見れば石井中佐が二本指を出したまま呆れているではないか。
「収入印紙なら二千円な」「えっ?」「はぁ……。呆れるわぁ……」
さっさと指を降ろして膝の上に。残るは溜息ばかりかな。膝を『パチン』と鳴らしてから、おもむろに話始める。
「だとしてもだ。『この取引』は、そんなモンが必要なのかねぇ?」
若頭にしては意図が見えない。しかし少なくとも軍は『契約書を取り交わす意思』も無ければ、『念書の一枚』もしたためる意思もないのだろう。当然『領収書』など、用意する必要も無いと。
なんだ。その方が『いつもの取引』と同じではないか。
「いやぁ。お宅の出方を聞きたかっただけだ。『本気なのか』をな」
石井中佐はあんまり聞いていない。『ハイハイハイ』と頷くのみ。
「じゃぁ早く人質を返してくれ。金の話はその後だ。これは譲れん」
話が進まなくて、じれったいのだろう。手をヒラヒラさせて『人質交換人質交換』と強く訴えている。しかし若頭も負けてはいない。
「人質は返す。しかし家も被害が甚大でなぁ。金の話が絶対に先だ」
こちらはグッと睨み付けるだけでヒラヒラは無し。寧ろ姿勢を低くして下から上にグイッと顔を寄せる。少し斜めにして頷きながら。
石井中佐は脅しに屈しない。顔を顰めて上体を少し後ろに反らしたのは、『息が臭ぇんだよ』を訴えるためか。ほら。鼻を摘まんだ。
カチンと来た若頭は更に近付くが、それを石井中佐は『腕時計を見る仕草』で防ぐ。見れば結構『良い時計』をしているではないか。
「何だ。その時計も付けてくれるのか? 寄越せ」「触るなっ!」
一喝して弾かれた。別に『俺の方が良い時計してるもんね。ホラ。右にも左にもぉ。どうだぁ。お前のなんか要らねぇよ。バーカバーカ』と張り合ってみるが、石井中佐は見向きもしない。
何せ今気にしているのは『時計の値段』ではなく『時刻』なのだから。いや至極当然のことだった。袖口を揃えると前を向く。
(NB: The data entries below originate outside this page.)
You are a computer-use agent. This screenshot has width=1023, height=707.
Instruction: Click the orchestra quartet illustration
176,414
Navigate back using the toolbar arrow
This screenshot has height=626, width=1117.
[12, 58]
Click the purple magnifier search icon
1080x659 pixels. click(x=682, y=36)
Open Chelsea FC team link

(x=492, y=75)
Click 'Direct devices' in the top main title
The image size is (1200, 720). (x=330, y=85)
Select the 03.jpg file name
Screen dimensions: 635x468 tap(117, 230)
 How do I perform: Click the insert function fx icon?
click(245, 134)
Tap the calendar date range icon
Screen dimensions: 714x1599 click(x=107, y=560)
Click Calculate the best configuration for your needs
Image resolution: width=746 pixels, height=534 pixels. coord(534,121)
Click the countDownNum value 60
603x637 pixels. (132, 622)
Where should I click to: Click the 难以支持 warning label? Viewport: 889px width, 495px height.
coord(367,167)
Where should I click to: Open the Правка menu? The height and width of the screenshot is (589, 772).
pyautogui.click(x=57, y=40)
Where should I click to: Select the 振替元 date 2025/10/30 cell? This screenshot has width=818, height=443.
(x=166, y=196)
両手を太ももの上に置き、スッと姿勢を伸ばす。顎を引いた。
「このまま人質を返さないと言うのであれば、我々にも用意がある」
堂々とした宣言である。しかし若頭は鼻で笑った。一体何が出来ると言うのだ。さっき周りの状況を説明しただろうに。
もう一度辺りを見回して『お使い男』を探す。居た。目が合う。
「おい。『ちゃんと狙ってろ』って、言って来たんだろうな?」
「へい。『若頭は狙っちゃダメ』って言って来ました」「良しっ! なぁ? 何を用意してきたのか知らないが、変な動きしてみろぉ? 『ズドン』と食らってお陀仏だぁ。判ってんのかゴラァッッ!」
もう一度大声で蹴散らす。今度は臭い息だけでなく、多分唾も掛かっただろう。しかし石井中佐の表情は変わらない。姿勢もだ。
さっきと違うのは『既に切れているから』なのか、掛ったであろう唾でさえも放置して、グッと睨み続けるのみ。いや、動いた。
「あと五分だな」「何がだっ!」「……」「おいっ!」
石井中佐は若頭の乱暴な問いには答えない。ただ蔑むように睨み付けるのみ。見れば微動だにしていなかった無線係が、いつの間にか『無線マイク』を手にしているではないか。若頭はピンと来る。